Page excerpt:
Now picture the vast delta of the Mississippi River where the sediments of a continent currently accumulate on the gently sinking edge of the Gulf of Mexico. This is analogous to part of the varied landscape of the Supai, formed beside interior basins at the western edge of the world supercontinent, Pangaea.
The Supai Group comprises, in descending order: the Esplanade Sandstone (300 feet thick and often cliff-forming), the Wescogame [wes-ka'-gah-mee] Formation (200 feet thick), the Manacacha [man-ah-ka-cha'] Formation (300 feet thick) and the Watahomigi [what-ah-hah'-mi-gee] Formation (150 feet thick). The last three are Havasupai Indian place names.
The time boundary between the Permian and Pennsylvanian Periods occurs in the Supai Group just beneath the Esplanade Sandstone (see Geologic Time Chart --return with your back button). The Esplanade is Permian; the Wescogame, Manacacha and Watahomigi are Pennsylvanian.

Data provided:
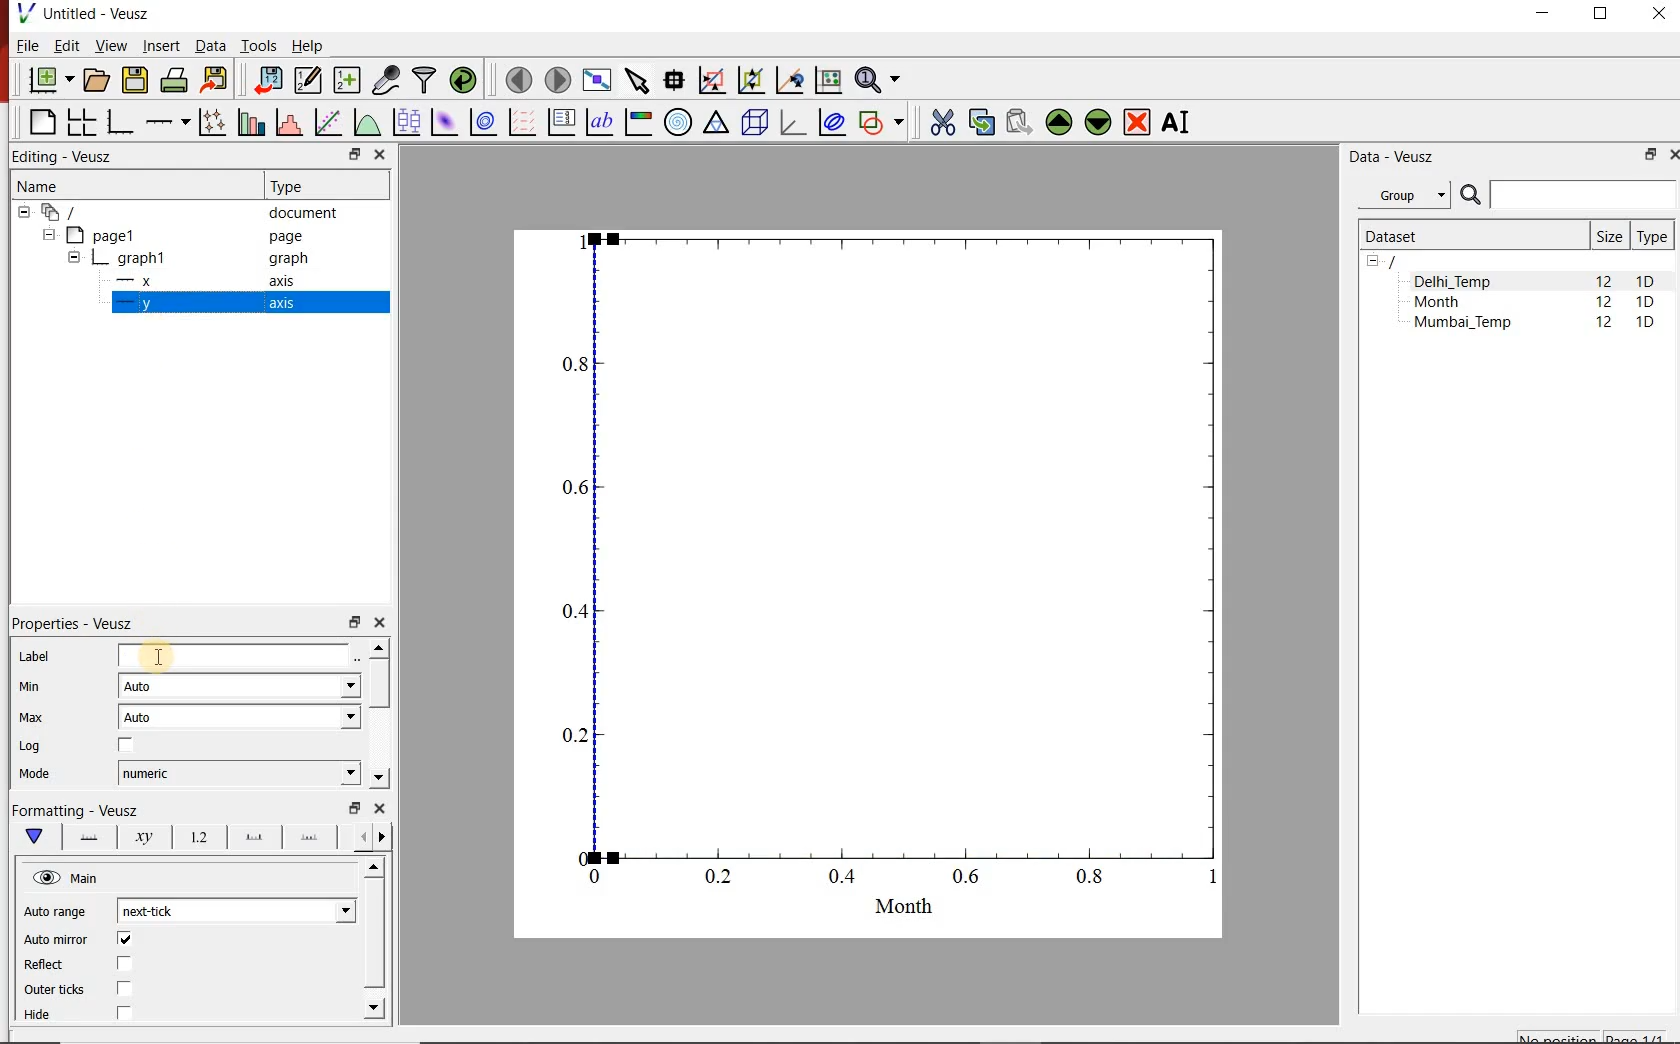  Describe the element at coordinates (1177, 123) in the screenshot. I see `renames the selected widget` at that location.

Challenges:
1 – From the Supai Group passage, list every rock unit named as part of the Supai Group.
2 – Retype part of the Supai Group passage without changes. Begin at the words "Now picture the" and stop after "world supercontinent, Pangaea.".
3 – Continue the passage on the Supai Group from its last sentence.

Per-task answers:
1 – Esplanade Sandstone, Wescogame Formation, Manacacha Formation, Watahomigi Formation

2 –
Now picture the vast delta of the Mississippi River where the sediments of a continent currently accumulate on the gently sinking edge of the Gulf of Mexico. This is analogous to part of the varied landscape of the Supai, formed beside interior basins at the western edge of the world supercontinent, Pangaea.

3 –
The following story pretends that people were alive when this formation was laid down. But it was long before people. The purpose is to immerse ourselves in the time period--to imagine being there.
Our roads are waterways, our vehicles canoes, and our houses are on stilts. The fish market is all a-bustle with coastal venders of everything an estuary provides. There is shark kabob, sushi, every manner of fish, and paleo-jambalaya. Everyone is immigrating; the world is rich. But I never seem to have enough time.